Aus der Rotzbuben-Ecke. Der irischstämmige „Billboards“-Regisseurs Martin McDonagh begann seine Laufbahn als Dramatiker – und sorgte 2008 mit der Auftragskiller-Tragikomödie „Brügge sehen . . . und sterben?“ im Kino für Aufsehen. 2012 folgte die selbstreferenzielle Schreibblockaden-Klamotte „Seven Psychopaths“. Beide Arbeiten stießen auf Anklang – wurden aber aufgrund ihres Hangs zur Gewalt, zum Grotesken und zu politisch inkorrektem Humor in die Rotzbuben-Ecke gedrängt. Mit seinem jüngsten Film hat McDonagh einen Ausweg gefunden.

Dabei ist gar nicht so viel anders. Auch „Billboards“ verweist auf das postmoderne Oberchecker-Genrekino der Neunziger – namentlich jenes der Coen-Brüder. Ganz direkt über Hauptdarstellerin McDormand, die mit „Fargo“ berühmt wurde. Und mit einem aus Folk-Songs und Western-Motiven gewobenen Soundtrack von Carter Burwell. Auch die überspitzte Figurenzeichnung, der zynische Witz und das Spiel mit der Spannung zwischen Provinzbetulichkeit und menschlichen Abgründen erinnern ans Coen-Universum. Nur gibt es hier im Übermaß, was dort, wenn überhaupt, unterschwellig mitschwingt: Moral und Gefühl.

Zwar gönnt sich der Film gern derbe Scherze auf Kosten seiner weniger sympathischen Figuren, schmeißt unentwegt mit Unflätigkeiten um sich, weil das zeigt, wie abgebrüht und „echt“ hier alle sind, lässt spießige Priester, gemeine Zahnärzte und andere Hüter des falschen Anstands von Mildreds scharfer Zunge durchbohren. McDonagh ist verliebt in seine pointierten Dialoge, die oft künstlich wirken und angereichert mit Anspielungen, die nicht zu dem Milieu passen, das er porträtiert. Aber er bringt für (fast) alle, die Mildreds Zorn abbekommen, Verständnis auf, glaubt an ihre Menschlichkeit – und an ihr Vermögen, sich zu bessern.

Aus diesem Glauben bezieht „Billboards“ eine emotionale Kraft, die man ihm anfangs gar nicht zutraut.
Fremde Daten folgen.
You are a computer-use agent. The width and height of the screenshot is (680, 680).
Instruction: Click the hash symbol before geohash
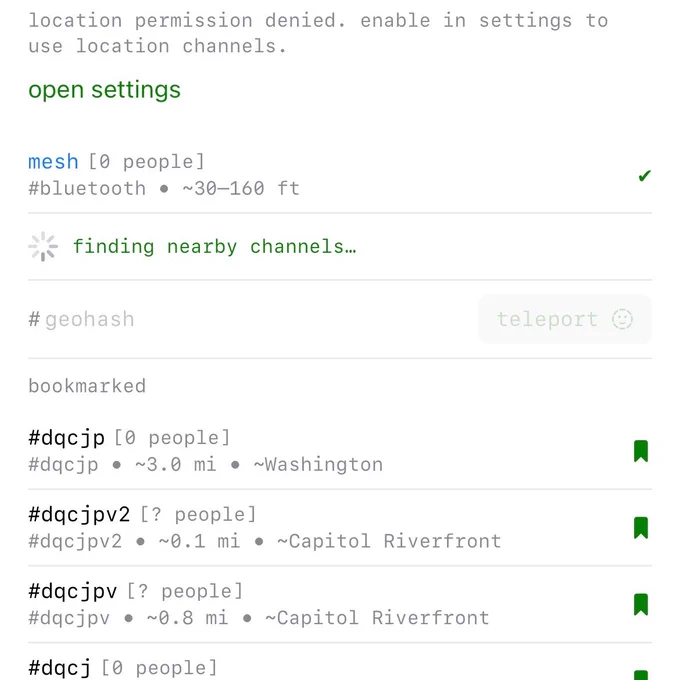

Plötzlich wechselt der Tonfall ins Vertrauliche, Verletzliche, zutiefst Persönliche, kappt die Distanz zum Geschehen mit einem abrupten Ruck. Graduell wechselt auch die Perspektive: Der dümmliche Rassist Dixon, der im Eifer Menschen aus dem Fenster schmeißt, ein Muttersöhnchen und Sinnbild für Amerikas regressive Tendenzen, rückt stetig ins Zentrum der Erzählung, geht buchstäblich durchs Feuer und wandelt sich schließlich vom Saulus zum Beinahe-Paulus.

Zuweilen rettet das famose Ensemble den Film vor seiner eigenen Parabelhaftigkeit – allen voran McDormand. Sie tritt auf wie ein weiblicher Clint Eastwood, stolz und unerbittlich, zeigt aber auch Zerbrechlichkeit. Einen Golden Globe hat ihr die Performance schon eingebracht, der Schauspiel-Oscar ist nicht ausgeschlossen – sofern sie nominiert wird. Die Chancen dafür stehen nicht schlecht: Im Kern stellt „Three Billboards Outside Ebbing, Missouri“ ein klassisches Moralstück dar, wie es die Academy liebt. Aber er schmuggelt sein Plädoyer für Solidarität und Empathie durch die Hintertür. Statt Trump-Wählern mit erhobenem Zeigefinger die Leviten zu lesen, reicht er ihnen die Hand. Ob diese Geste auf breitere Akzeptanz stößt, bleibt abzuwarten – nach dem Globes-Abräumer wurden bereits kritische Stimmen laut.